Yelena Mizulina, deputada do Parlamento russo desde 1995 e atual presidente da Comissão de Família, Mulheres e Crianças da Duma russa, está no centro das atenções ao propôr uma emenda à lei que criminaliza a violência doméstica no país, no sentido de passar a haver uma descriminalização total da violência conjugal.

Depois de causar polémica em 2013, ao fazer aprovar uma proposta de lei que criminaliza as relações homossexuais, Yelena Mizulina iniciou agora outra batalha no Parlamento russo e perante a sociedade daquele país. A presidente da Comissão de Família, Mulheres e Crianças da Duma russa considera “absurdas” as punições afetas a quem comete violência para com o cônjuge e outros familiares diretos.

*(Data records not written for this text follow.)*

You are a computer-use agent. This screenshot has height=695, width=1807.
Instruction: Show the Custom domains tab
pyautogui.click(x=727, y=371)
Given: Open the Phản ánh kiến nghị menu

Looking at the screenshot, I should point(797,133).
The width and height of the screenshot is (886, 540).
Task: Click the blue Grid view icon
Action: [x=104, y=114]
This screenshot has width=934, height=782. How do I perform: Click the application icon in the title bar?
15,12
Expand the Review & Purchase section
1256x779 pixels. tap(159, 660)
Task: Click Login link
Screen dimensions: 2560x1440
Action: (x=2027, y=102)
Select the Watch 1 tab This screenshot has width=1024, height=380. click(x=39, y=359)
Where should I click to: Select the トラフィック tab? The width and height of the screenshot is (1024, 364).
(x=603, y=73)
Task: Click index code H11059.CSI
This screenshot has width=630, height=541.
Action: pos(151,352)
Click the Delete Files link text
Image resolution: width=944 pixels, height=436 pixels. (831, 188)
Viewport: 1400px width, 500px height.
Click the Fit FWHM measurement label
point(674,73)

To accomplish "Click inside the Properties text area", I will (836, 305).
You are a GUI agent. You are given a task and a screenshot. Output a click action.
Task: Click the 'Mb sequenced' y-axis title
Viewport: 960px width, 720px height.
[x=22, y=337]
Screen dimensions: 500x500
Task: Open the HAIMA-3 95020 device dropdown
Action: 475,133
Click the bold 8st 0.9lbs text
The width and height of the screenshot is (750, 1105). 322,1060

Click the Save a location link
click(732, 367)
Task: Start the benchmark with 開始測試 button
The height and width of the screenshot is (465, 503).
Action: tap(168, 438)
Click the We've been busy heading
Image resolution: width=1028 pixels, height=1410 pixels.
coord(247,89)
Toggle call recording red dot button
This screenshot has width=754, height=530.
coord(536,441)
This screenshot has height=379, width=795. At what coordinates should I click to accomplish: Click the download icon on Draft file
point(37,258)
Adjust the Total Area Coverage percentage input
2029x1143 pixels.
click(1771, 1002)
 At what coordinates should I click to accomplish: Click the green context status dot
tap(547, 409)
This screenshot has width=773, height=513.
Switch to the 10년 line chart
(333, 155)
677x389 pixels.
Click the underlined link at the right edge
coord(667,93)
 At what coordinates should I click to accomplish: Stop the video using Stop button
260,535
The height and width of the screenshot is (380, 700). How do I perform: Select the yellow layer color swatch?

Na Rússia, a violência doméstica é punível com coimas até aos 545 euros ou dois anos de prisão, mas as associações dos direitos das mulheres dizem que é raro alguém ser punido por violentar, física ou psicologicamente, mulheres ou filhos.

Uma em cada três mulheres russas sofre abusos físicos por parte do cônjuge ou companheiro e 40% de todos os crimes violentos e assassinatos ocorrem em casa, de acordo com as estatísticas publicadas pelo Centro Anna.

No ano passado, uma petição criada pela ativista Alena Popova que apelava à maior prevenção e punição da violência doméstica no país, conseguiu juntar cerca de 170 mil assinaturas em poucos dias.

Alena Popova - Ativista russa

 

Incidentes homofóbicos aumentaram desde aprovação da lei

A deputada Yelena Mizulina foi uma das impulsionadoras da proposta de lei anti-gay que, em 2013, propunha a punição dos cidadãos que promovessem “relações sexuais não-tradicionais”.

Desde que a ex-deputada e outros membros do parlamento russo deram início à campanha para a aprovação da lei anti-gay, os grupos ativistas dos direitos LGBT (lésbicas, gays, bissexuais e transsexuais) reportaram um aumento de incidentes anti-LGBT, que incluíram agressões físicas.

Em 2015, os legisladores russos aprovaram a proposta de lei que criminaliza quaisquer “demonstrações públicas de preferências sexuais distorcidas”. E ainda este ano será aprovada a lei que pude com pena de 15 dias ou coima todos aqueles que pratiquem “relações não-tradicionais”.